Benchmarks & Telemetry

In internal benchmarks on a set of 100 common web tasks (form filling, navigation, data extraction), Stagehand achieved:

  • Success Rate: 87% (first attempt, no retries)
  • Average Task Time: 14.2 seconds (including LLM inference)
  • Token Cost per Task: ~15k tokens (input + output) using GPT-4
  • DOM Parsing Speed: 2.1 seconds for a typical page with ~500 elements

Notably, Stagehand struggles with dynamically loaded content (SPAs) and sites with heavy JavaScript rendering, often requiring additional wait strategies.

Developer Experience

Stagehand offers a simple API:

import { Stagehand } from '@browserbase/stagehand';

const stagehand = new Stagehand({ apiKey: '...' });
await stagehand.init();
await stagehand.page.goto('https://example.com');
await stagehand.act('Click the login button');
const result = await stagehand.extract('Get the page title');

It supports both headless and headed modes, and can be configured to use different LLM models.

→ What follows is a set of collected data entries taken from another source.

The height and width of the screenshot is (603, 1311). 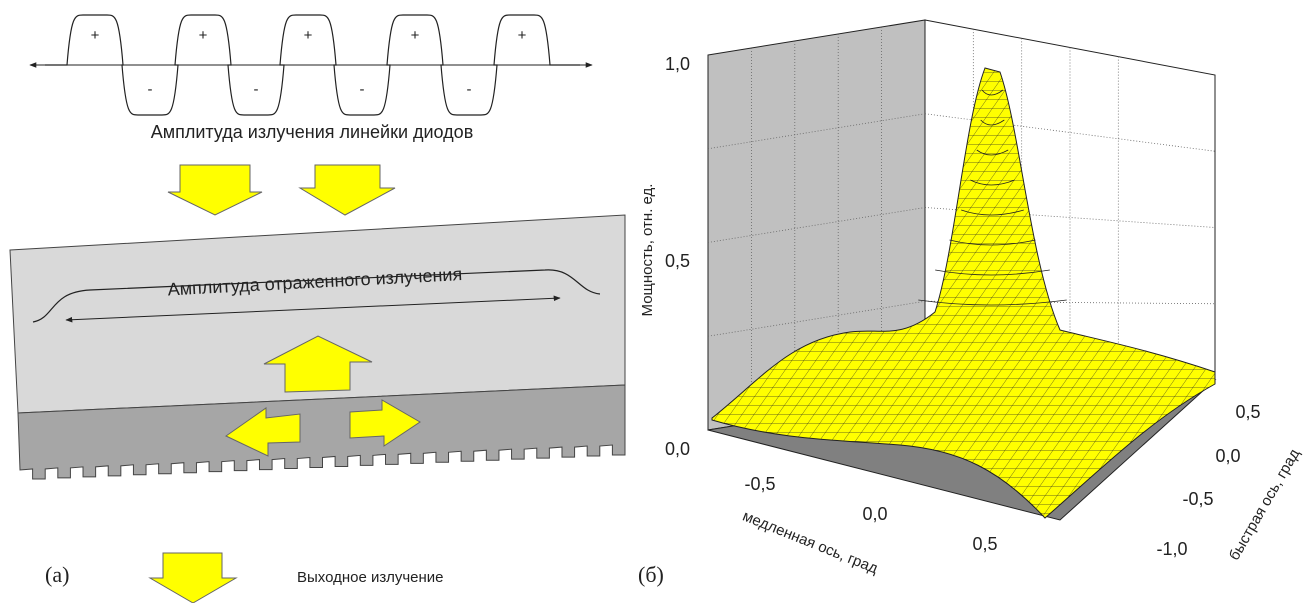 What do you see at coordinates (312, 132) in the screenshot?
I see `emission-label: Амплитуда излучения линейки диодов` at bounding box center [312, 132].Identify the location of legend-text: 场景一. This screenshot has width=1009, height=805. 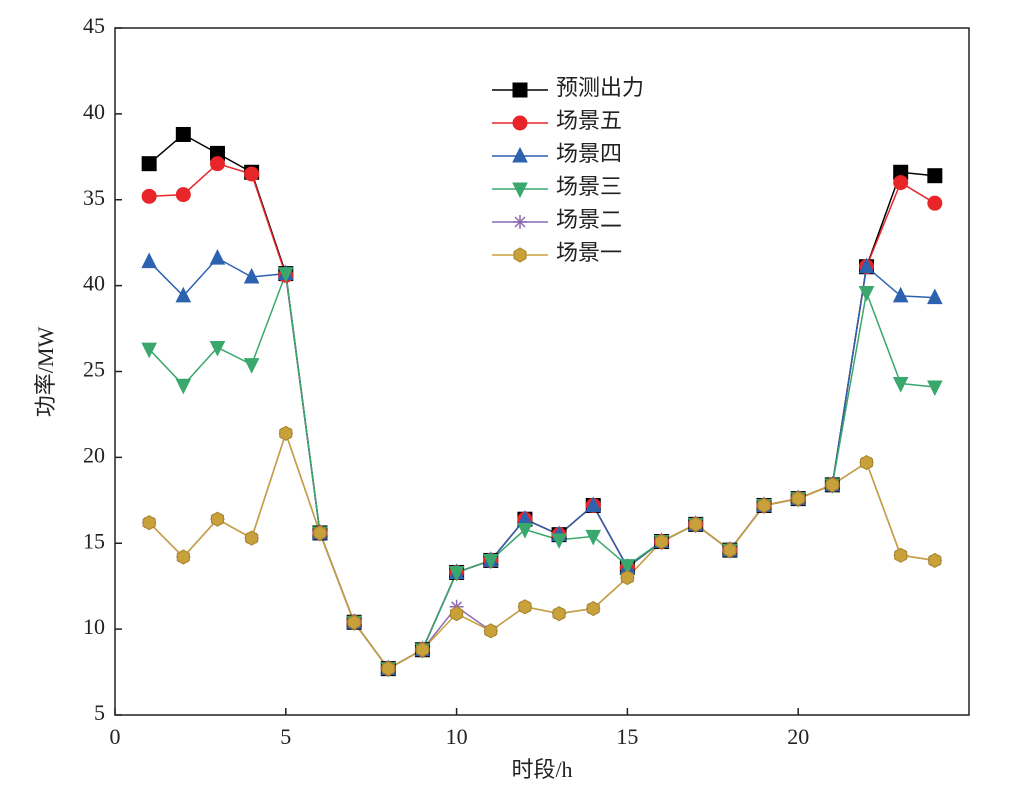
(589, 252).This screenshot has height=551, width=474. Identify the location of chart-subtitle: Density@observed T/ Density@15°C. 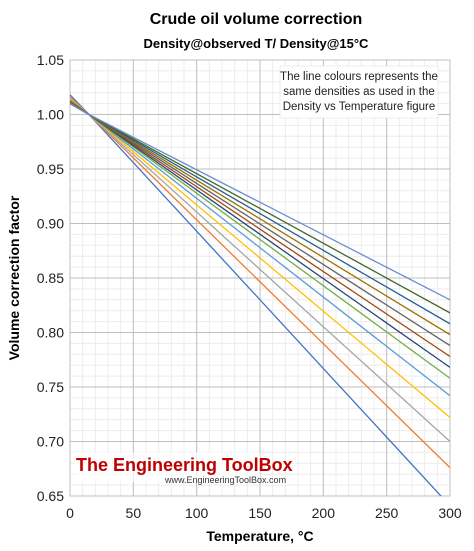
(257, 44).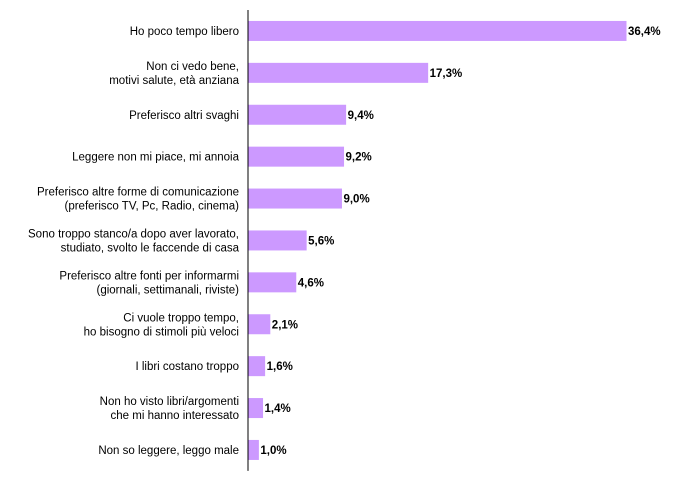  What do you see at coordinates (150, 248) in the screenshot?
I see `category-label-line: studiato, svolto le faccende di casa` at bounding box center [150, 248]. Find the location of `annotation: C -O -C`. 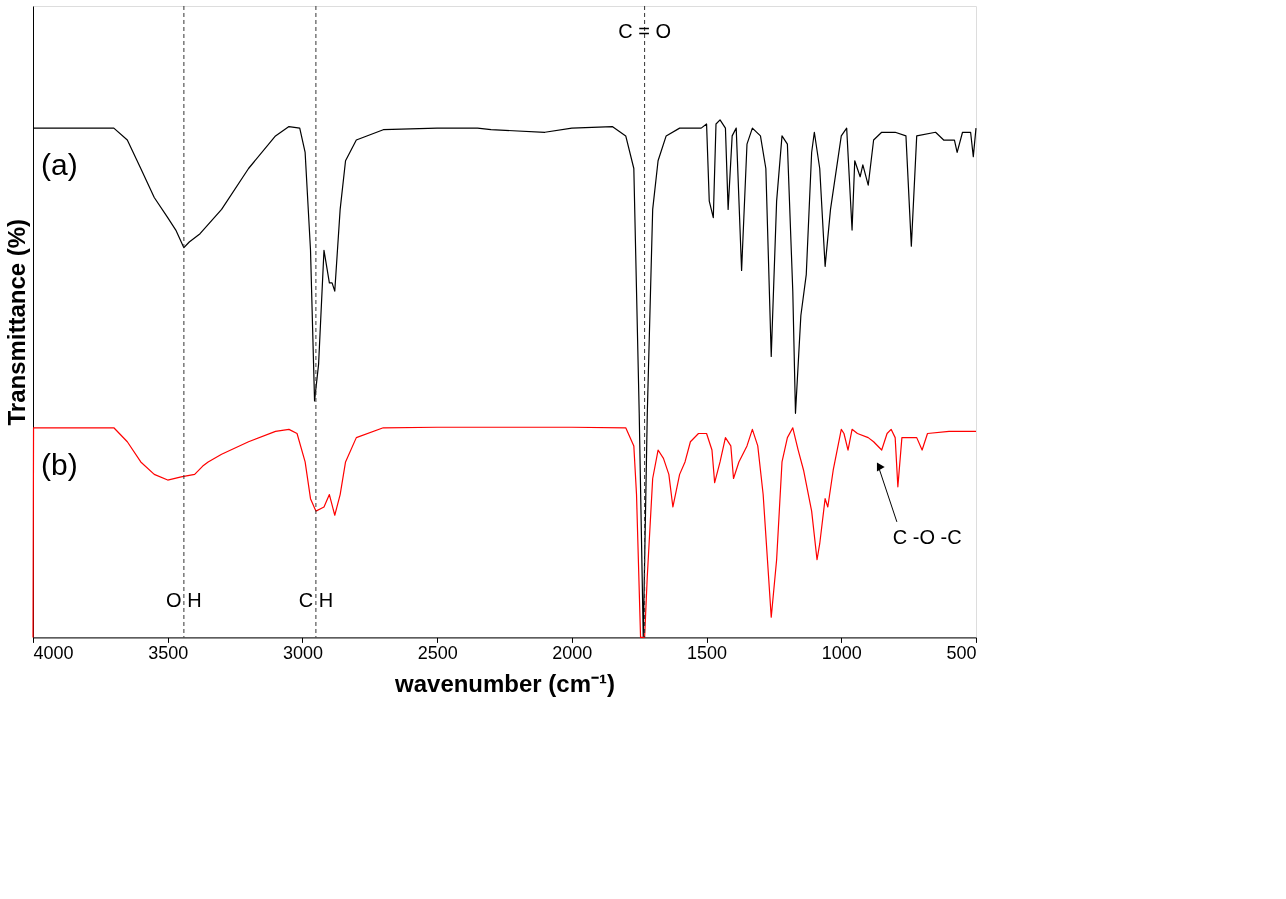

annotation: C -O -C is located at coordinates (927, 536).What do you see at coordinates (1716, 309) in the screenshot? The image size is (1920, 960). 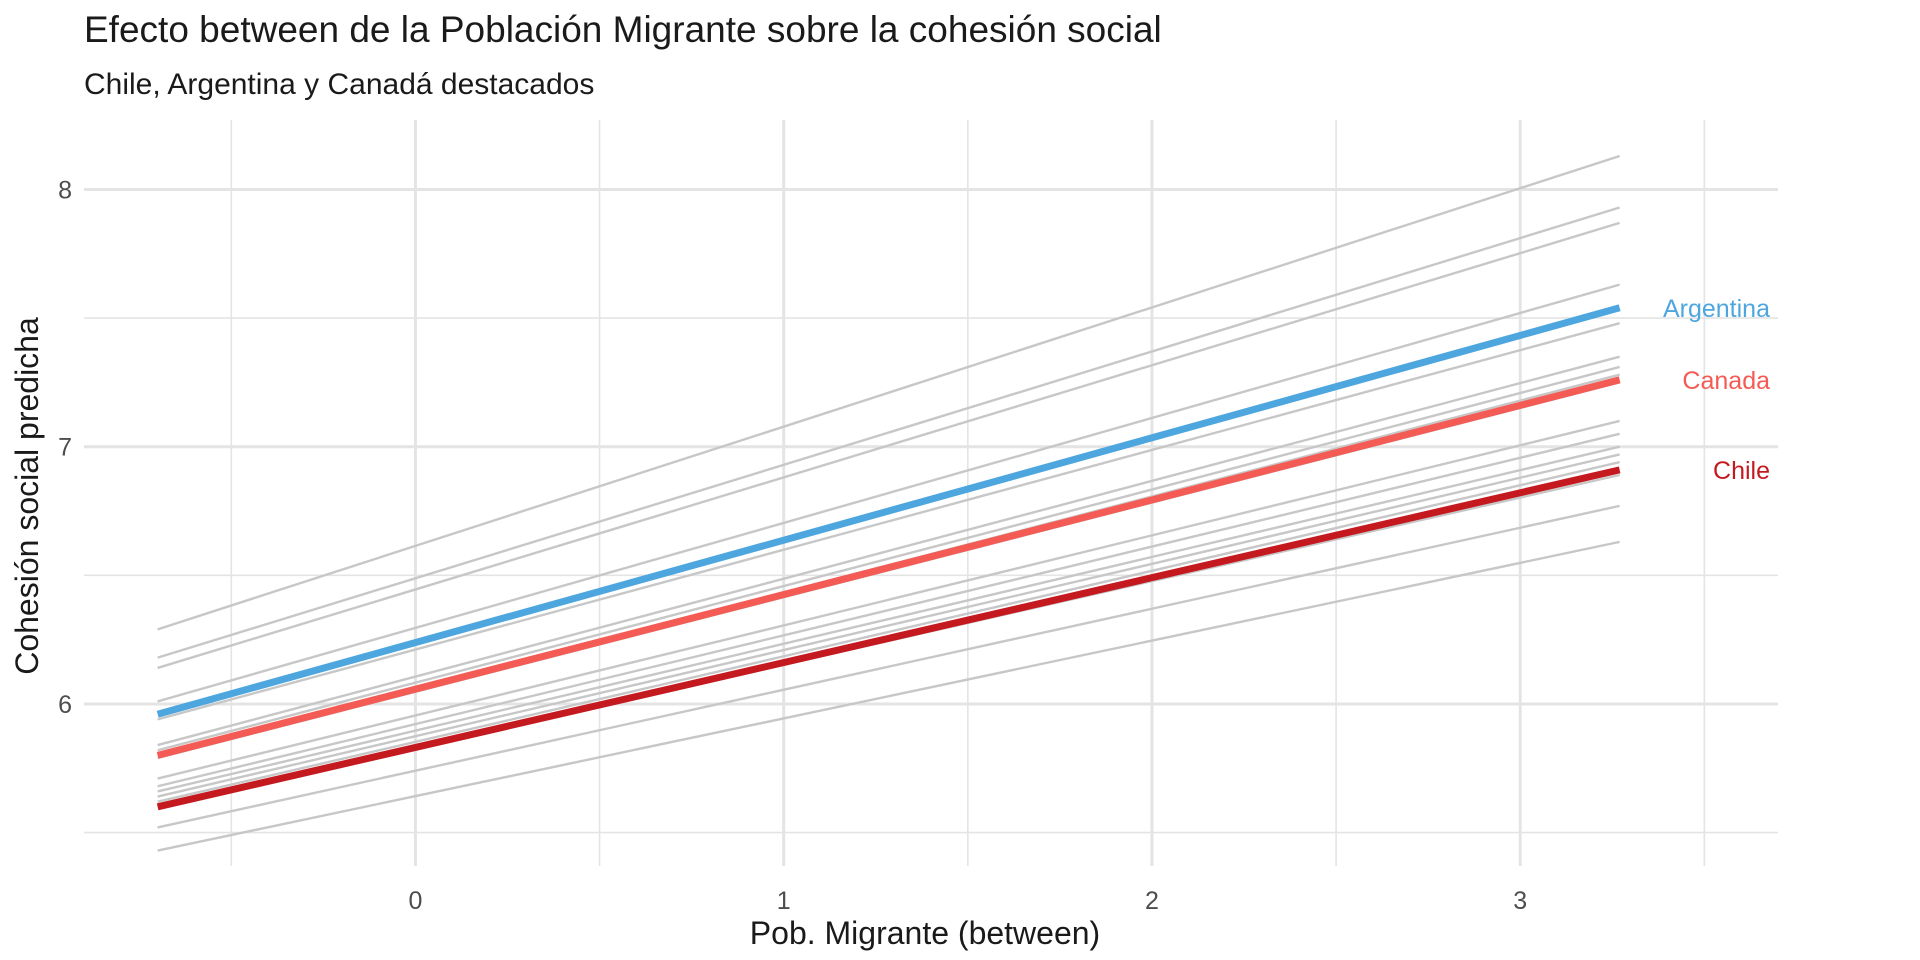 I see `series-label-argentina: Argentina` at bounding box center [1716, 309].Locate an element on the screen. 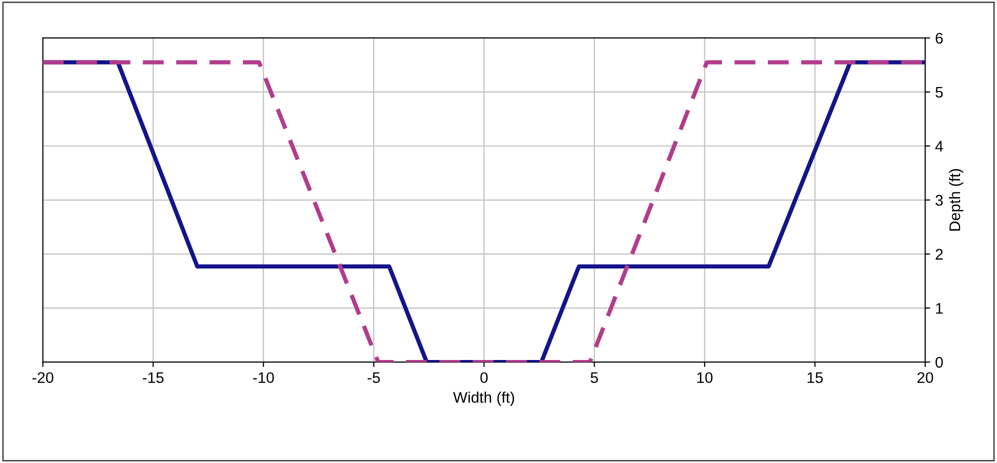 Image resolution: width=997 pixels, height=463 pixels. y-tick-label: 2 is located at coordinates (940, 254).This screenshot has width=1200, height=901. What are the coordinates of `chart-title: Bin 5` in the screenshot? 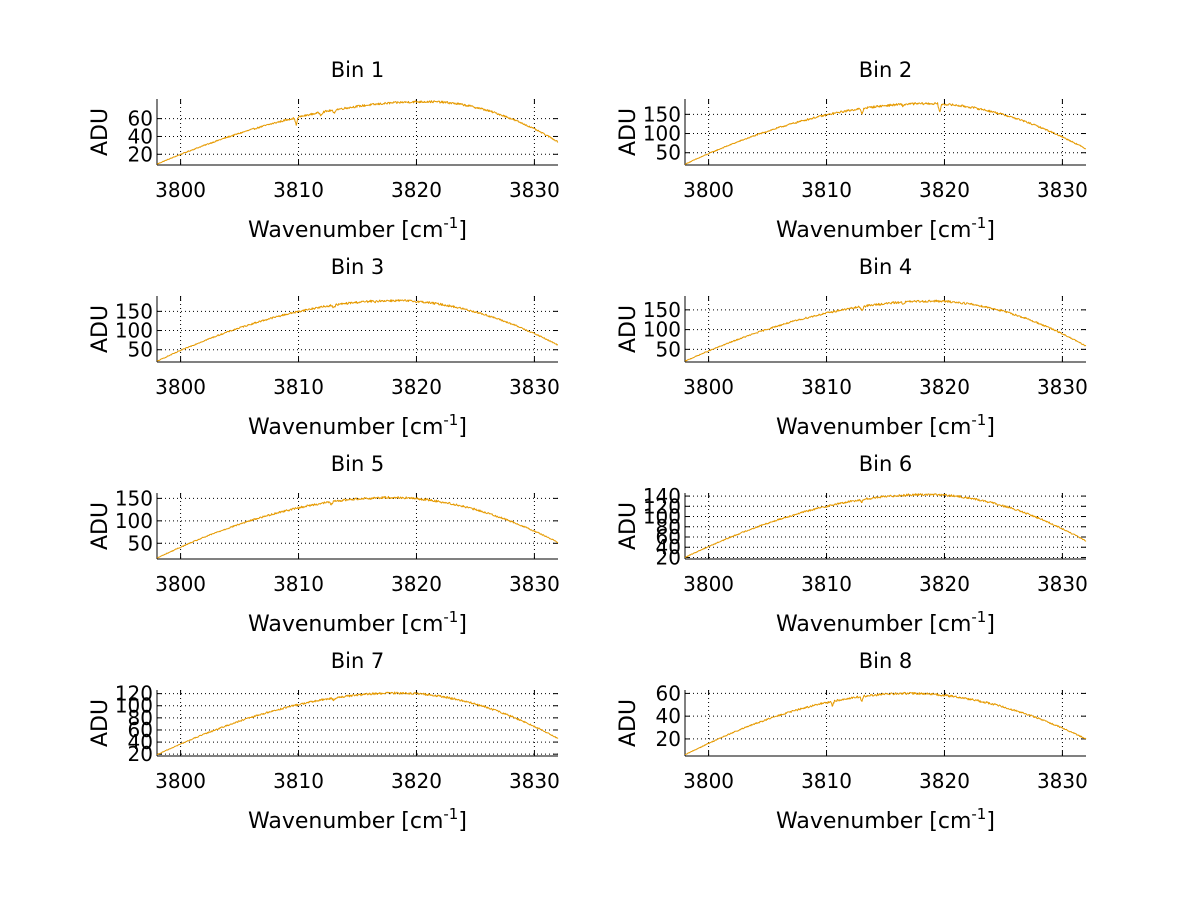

However, there is no built-in proxy rotation or stealth plugin, making it detectable by anti-bot systems. The project is actively maintained on GitHub with good documentation.

Limitations

  • Token Efficiency: Full DOM serialization is expensive; for complex pages, token usage can exceed 30k per step.
  • Error Handling: If the LLM produces an invalid action (e.g., non-existent selector), Stagehand does not automatically retry or fallback.
  • No Captcha Solving: Stagehand relies on the underlying Playwright browser; captchas must be handled externally.

Conclusion

Stagehand is a powerful tool for rapid prototyping and simple automation tasks where natural language is preferred. However, for production-grade scraping at scale, additional layers (stealth, proxy, retry logic) are necessary.